# Which beersmith?



## SnailAle (27/2/18)

Tossing up whether it's worth jumping from the once off basic setup of beersmith to the gold. If the gold was a once off it'd be a no brainer but $50 a year seems steep. Old me I ouldn't care but with two mortgages and a baby very near I just don't have money to be shovelling out like I used to (wife approved post).

Do others just suck it up and go gold or platinum each year or do you manage with the basic setup if so how do you go about it. I guess once you hit the 15 recipe cap you could just print them off and scrap them for new ones. Seems like a pain though. 

Any opinions are appreciated.


----------



## Black Devil Dog (27/2/18)

I wasn't even aware there was such a thing as Beersmith Gold, Platinum or Professional until I searched after reading your post.

I've been using Beersmith standard/regular, or whatever it's called, for about 5 years and have zero need to upgrade. 

I'd be inclined to get the standard version, get a grasp of that first and sometime down the track see whether you really need the other 'benefits'.


----------



## Nullnvoid (27/2/18)

I think it's only 15 recipes uploaded to the cloud. You can store as many as you want on the hard drive. So therefore just move them around if you need to access on a different device from the cloud. 

That's what I do anyway.


----------



## SnailAle (27/2/18)

Black Devil Dog said:


> I wasn't even aware there was such a thing as Beersmith Gold, Platinum or Professional until I searched after reading your post.
> 
> I've been using Beersmith standard/regular, or whatever it's called, for about 5 years and have zero need to upgrade.
> 
> I'd be inclined to get the standard version, get a grasp of that first and sometime down the track see whether you really need the other 'benefits'.


The only benefit I'm interested in is the 125 stores recipes over the 15 of the basic one. The other stuff I'm indifferent to. 

What do you do when you've maxed out recipes?


----------



## Old Bloke (28/2/18)

You can always save your Beersmith database in the cloud. Keep as many recipes as you want.


----------



## JDW81 (28/2/18)

I've had the basic program for years and it's perfectly fine. For the $20ish I paid for it in 2011 it has well and truely given me value for money.

I don't use the recipes that come with the program, as I prefer to build my own.

The basic program does all the gravity calculations, is easy to change your equipment profiles and adjust efficiency to guide your recipes. I don't know if the 15 recipe cap is new, or just applies to cloud storage but I've got hundreds of recipes saved in my program.

For $50 a year I wouldn't bother.

JD


----------



## SnailAle (28/2/18)




----------



## n87 (28/2/18)

Thats only online storage.
By default it stores them locally, so if you don't need to share them all... just get the standard


----------



## SnailAle (28/2/18)

n87 said:


> Thats only online storage.
> By default it stores them locally, so if you don't need to share them all... just get the standard


Ahk that makes sense, I'll buy it tonight. 

Cheers for the help gents


----------



## Nullnvoid (28/2/18)

Refer to post #3  

Kidding, as long as you get it sorted mate!


----------



## Moog (28/2/18)

if I see a recipe from the cloud that I want, I just copy it, and build it in the program myself, my main reason for doing it this way, is to practice using the software


----------



## fungrel (1/3/18)

Why not use a cloud based platform like brewersfriend? The whole beersmith ecosystem is antiquated and designed to extract the most money out of those that still use the service.

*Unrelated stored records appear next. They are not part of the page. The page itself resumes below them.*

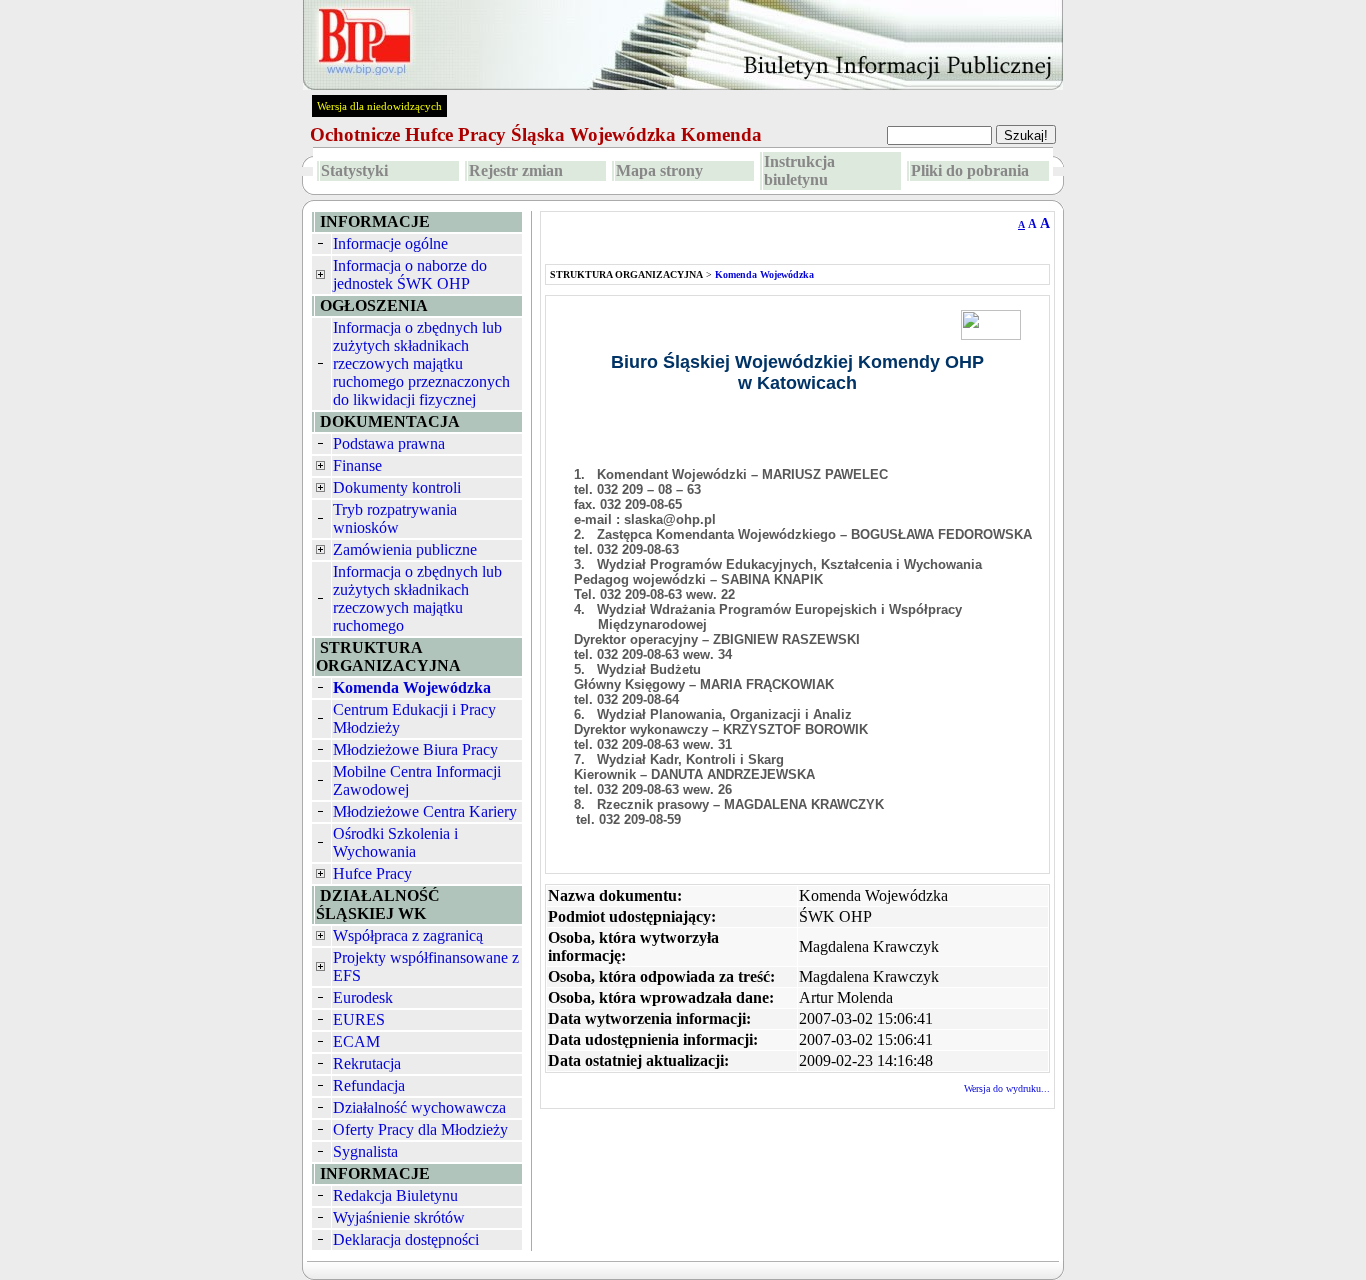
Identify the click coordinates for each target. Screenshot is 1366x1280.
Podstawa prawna (389, 443)
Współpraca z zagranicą (408, 935)
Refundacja (369, 1085)
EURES (359, 1019)
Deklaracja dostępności (406, 1239)
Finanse (357, 465)
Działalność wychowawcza (419, 1107)
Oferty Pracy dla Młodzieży (420, 1129)
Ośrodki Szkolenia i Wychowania (395, 842)
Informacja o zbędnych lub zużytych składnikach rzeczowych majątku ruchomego (417, 598)
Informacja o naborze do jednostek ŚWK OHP (410, 274)
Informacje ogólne (390, 243)
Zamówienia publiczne (405, 549)
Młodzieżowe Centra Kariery (425, 811)
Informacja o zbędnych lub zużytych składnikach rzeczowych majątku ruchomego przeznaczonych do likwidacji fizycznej (421, 363)
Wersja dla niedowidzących (379, 106)
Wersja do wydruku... (1007, 1088)
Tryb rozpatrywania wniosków (395, 518)
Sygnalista (365, 1151)
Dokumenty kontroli (397, 487)
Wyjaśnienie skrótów (399, 1217)
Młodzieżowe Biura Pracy (415, 749)
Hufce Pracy (372, 873)
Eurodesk (363, 997)
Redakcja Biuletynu (395, 1195)
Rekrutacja (367, 1063)
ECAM (356, 1041)
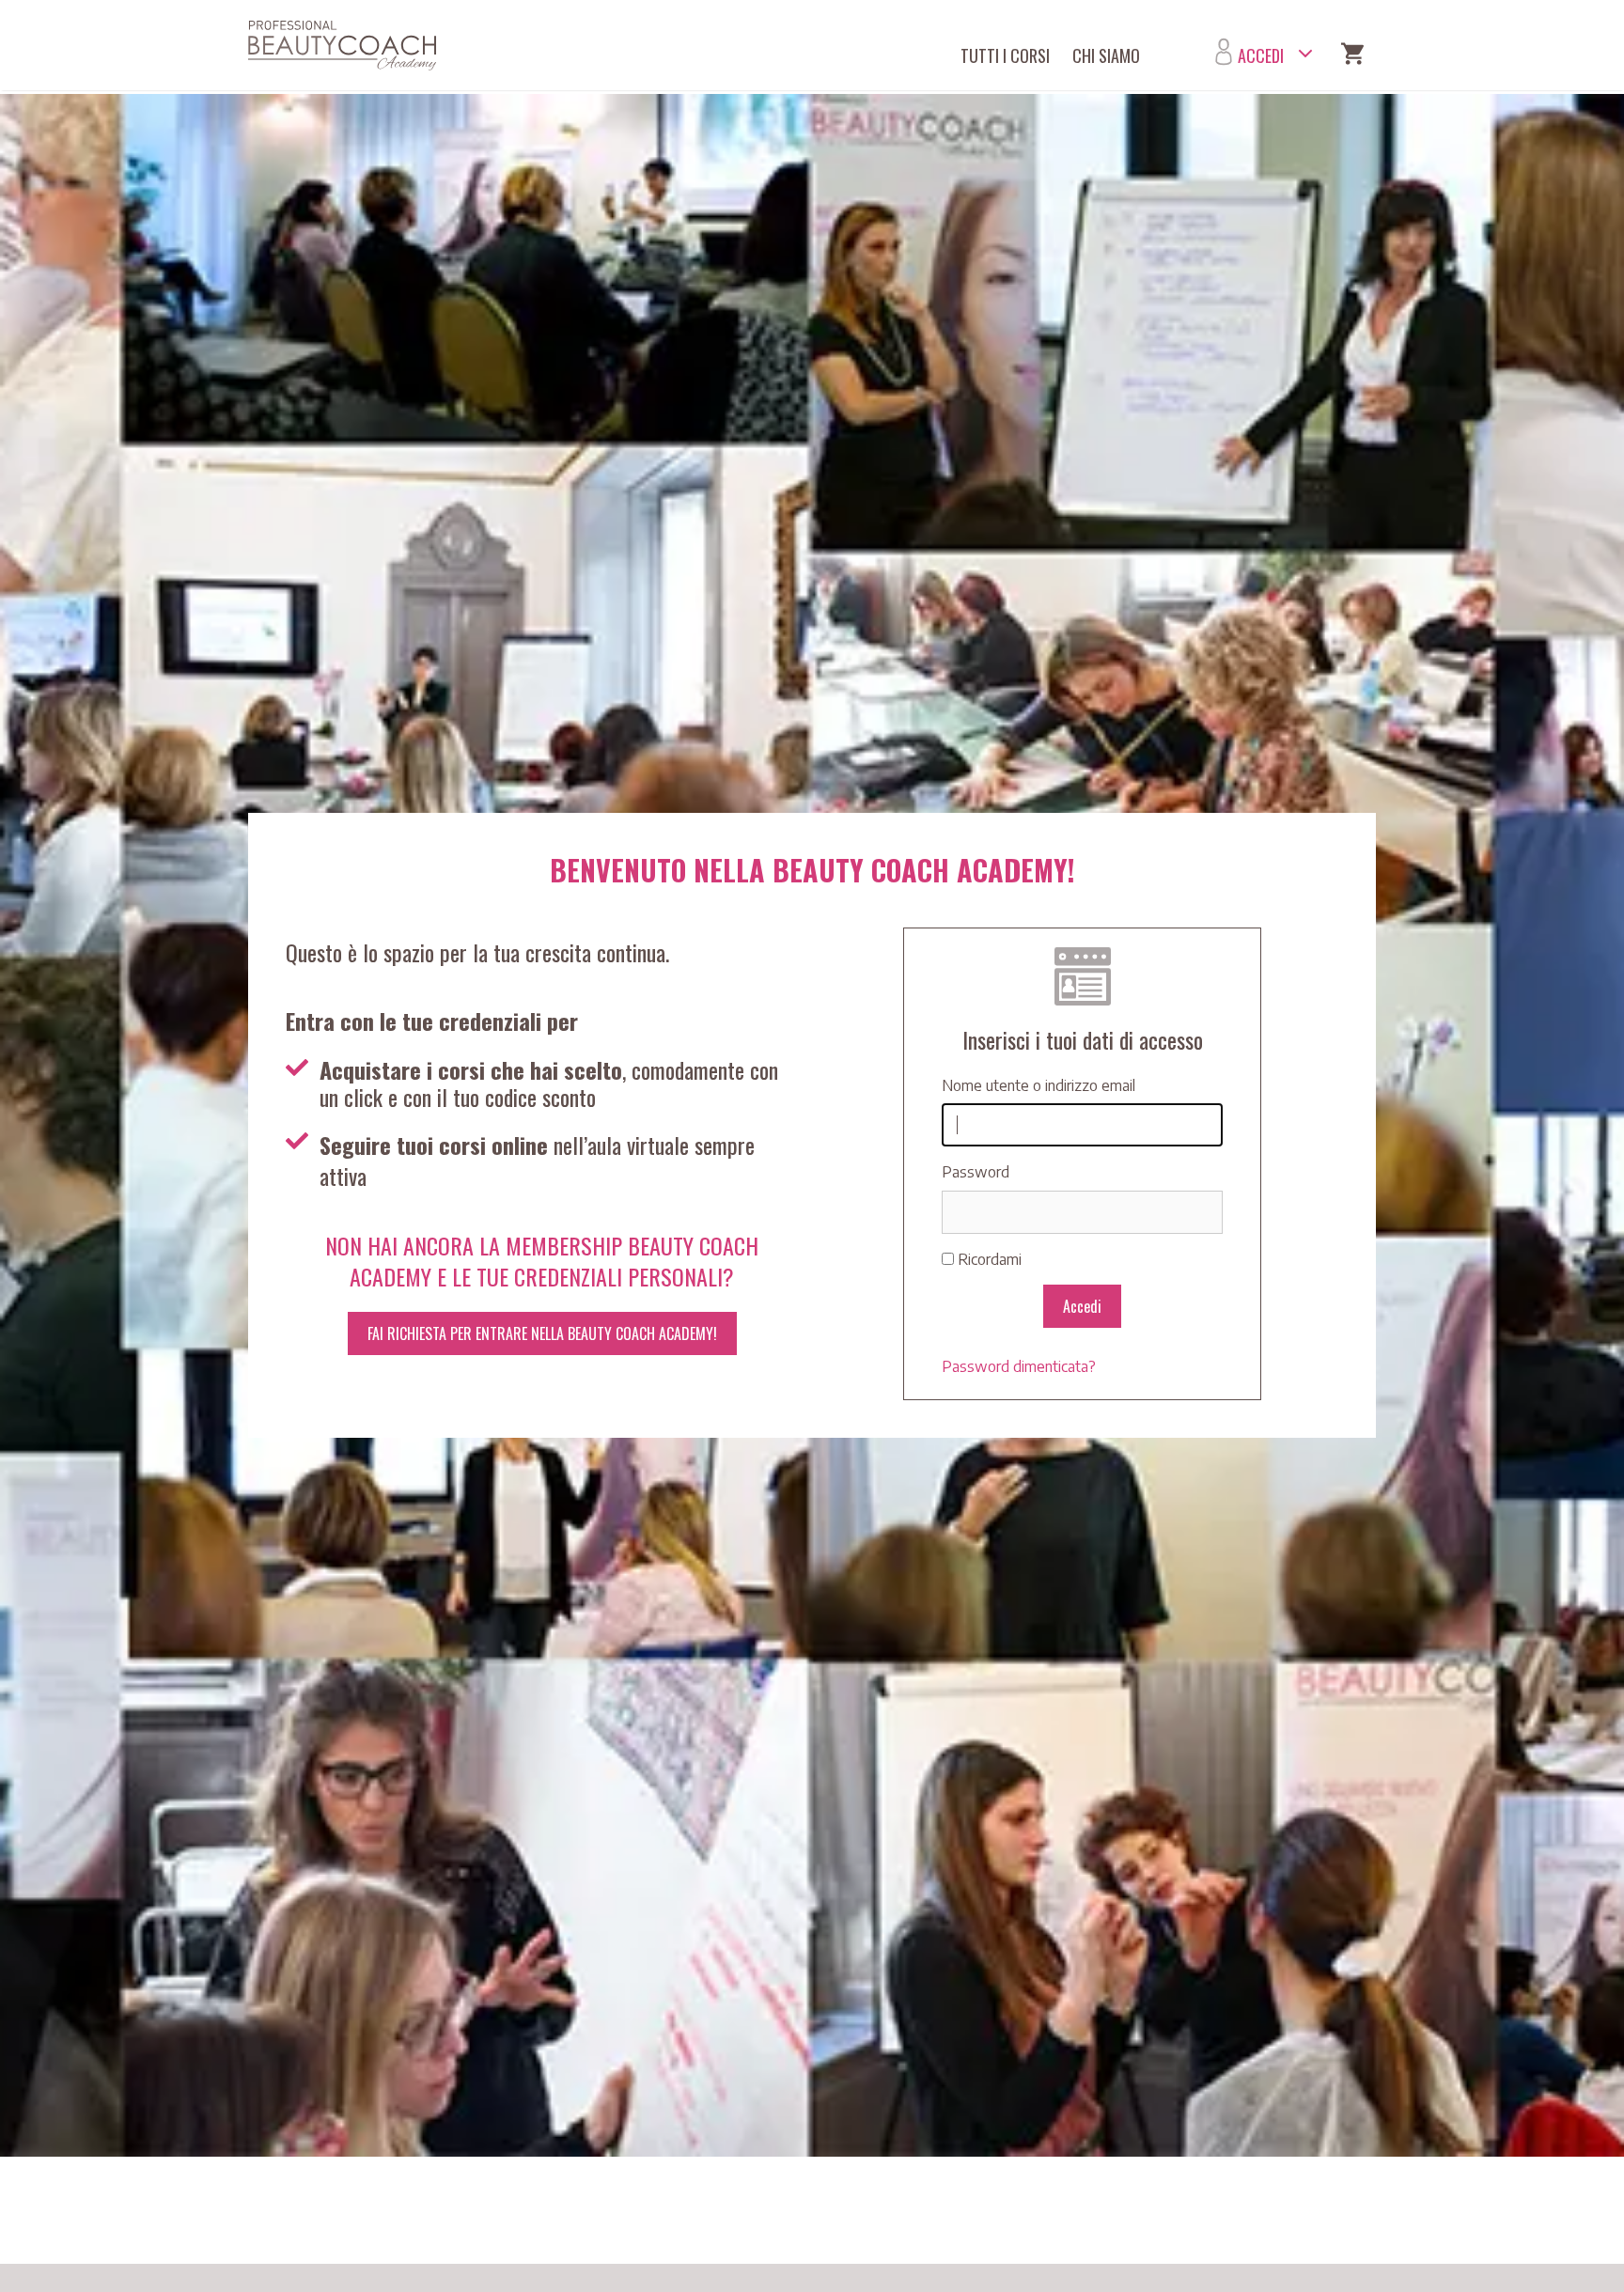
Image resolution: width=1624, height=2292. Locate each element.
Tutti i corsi (1005, 55)
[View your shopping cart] (1352, 56)
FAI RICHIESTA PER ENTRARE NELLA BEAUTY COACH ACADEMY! (542, 1333)
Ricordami (990, 1259)
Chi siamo (1106, 55)
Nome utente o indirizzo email (1038, 1085)
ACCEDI (1261, 55)
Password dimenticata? (1019, 1366)
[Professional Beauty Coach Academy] (346, 45)
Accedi (1082, 1306)
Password (975, 1171)
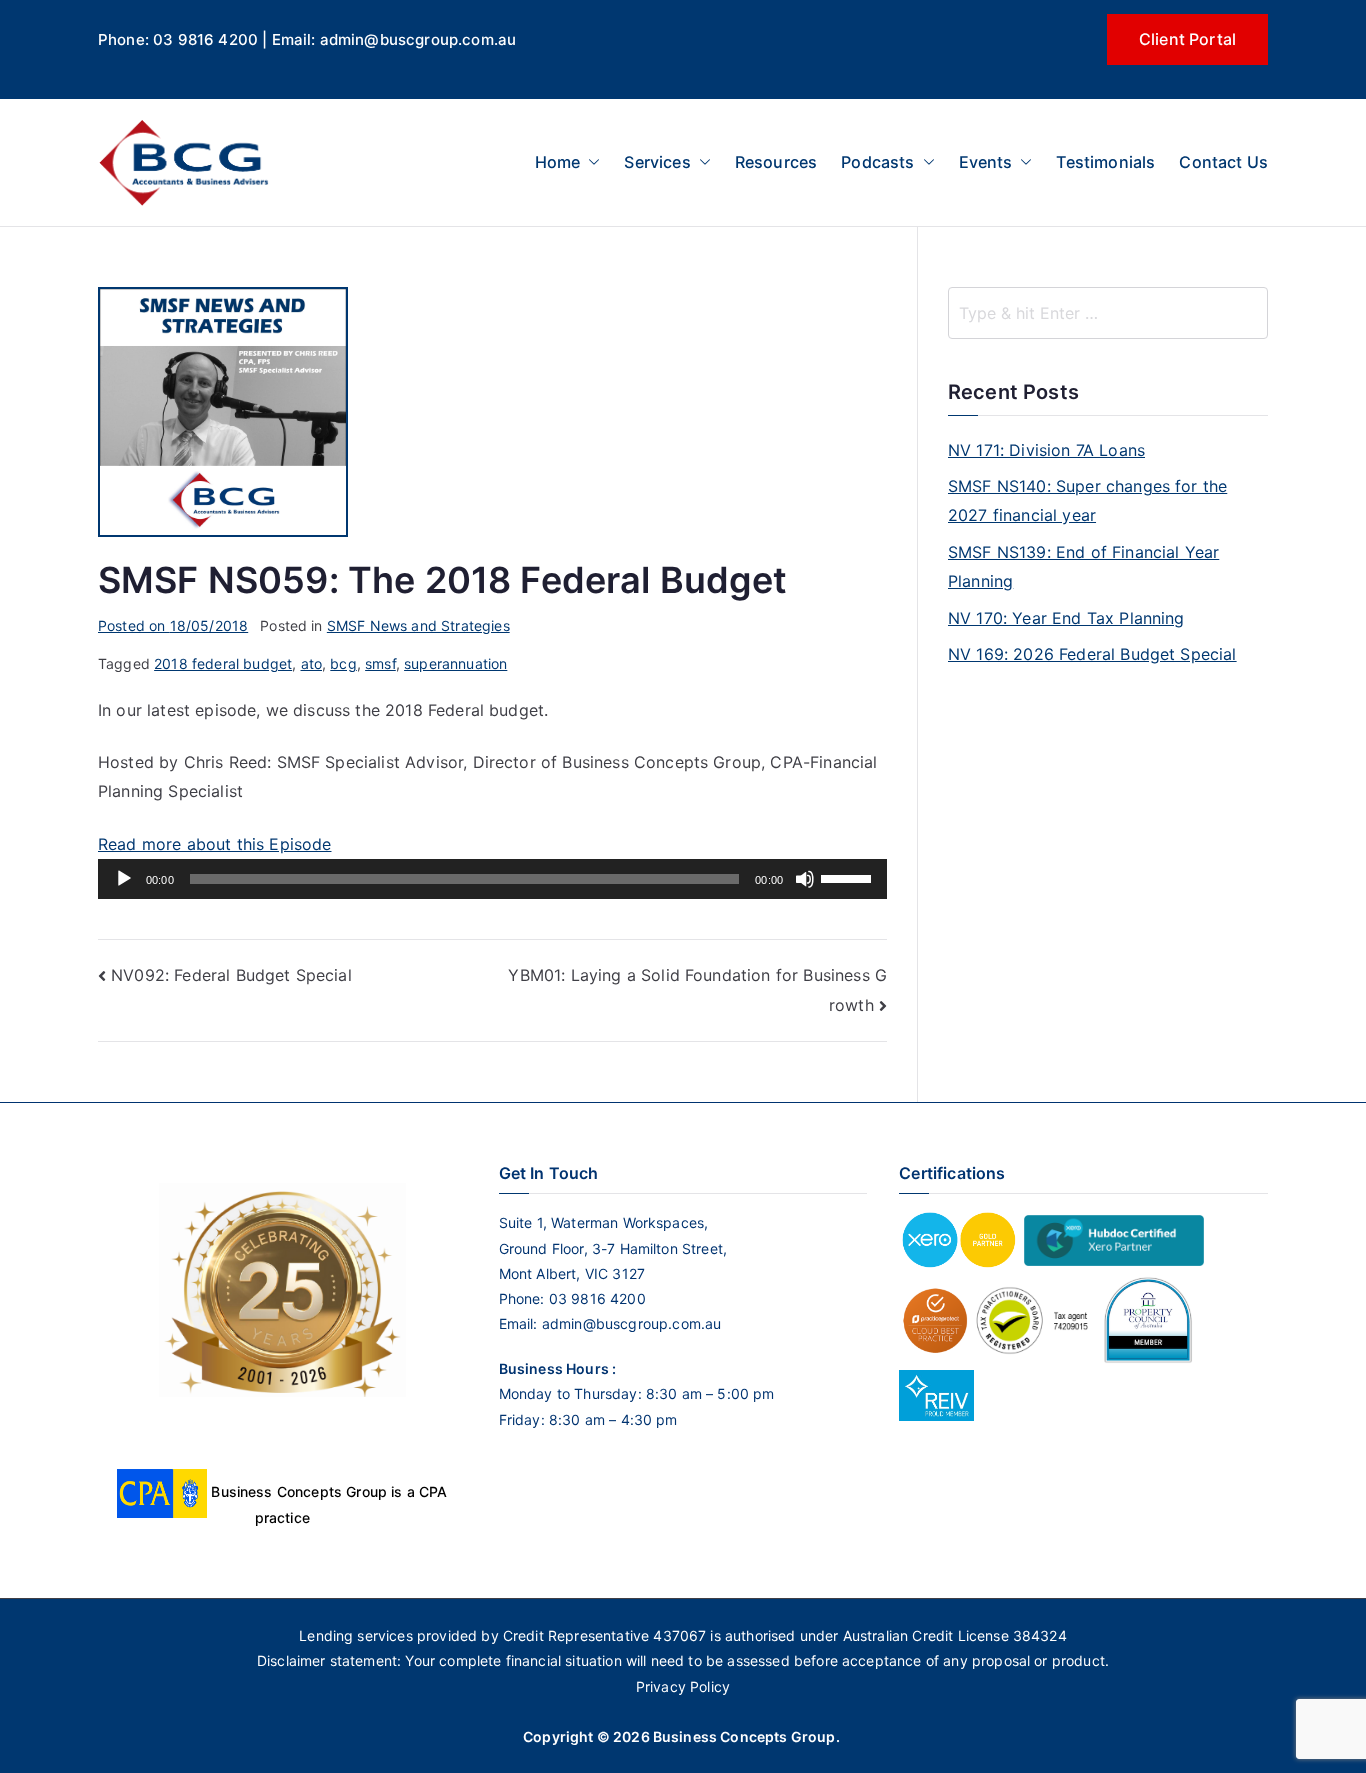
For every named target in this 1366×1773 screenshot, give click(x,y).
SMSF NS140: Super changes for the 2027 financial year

100% cloud platforms are ubiquitous across all devices, access any recipe anywhere. I don't believe beersmith is worth the money when I can pay $10/year for a product that's usable wherever I am with unlimited recipes.


----------



## philrob (1/3/18)

I use BeerSmith2 standard version, after upgrading from the original BeerSmith, and it's a once only payment on any of the versions.
The only continuing payments are when you want to optionally upgrade your cloud access from the standard, as far as I can see
I've never used the cloud function. I don't need access anywhere other than at home, and I don't use other brewer's recipes. In fact, my recipes are made up on the fly in my brewery based on ingredients at hand, and only entered into BS2 once I have the mash underway. I'll then use it to work out the hopping schedule. Has worked fine for me now for the last 11 years, and it contains a record of all my brews over that time.


----------



## Danscraftbeer (1/3/18)

Standard BS2 for me too. $30 once off payment, or was it $22? cant remember, and I find no limitations with it. I can download as many recipes I want off the cloud, not that I do anymore. Only when I began all grain I downloaded loads of different style recipes off the cloud but got the impression that no guarantee whatsoever that any of those recipes are any good! pff. As in, any eager brewer/many newb can upload recipes and reading through a lot of them seemed silly. Like infinite so called educational youtubes made by halfwits and newbs. I never even reference them anymore unless I here of a good recommendation of a proven recipe etc.
$0.02


----------



## Engibeer (9/3/18)

Just store your recipes on another cloud, create a direct link to that location mapped to your local drive and then specify that as your location in beersmith.


----------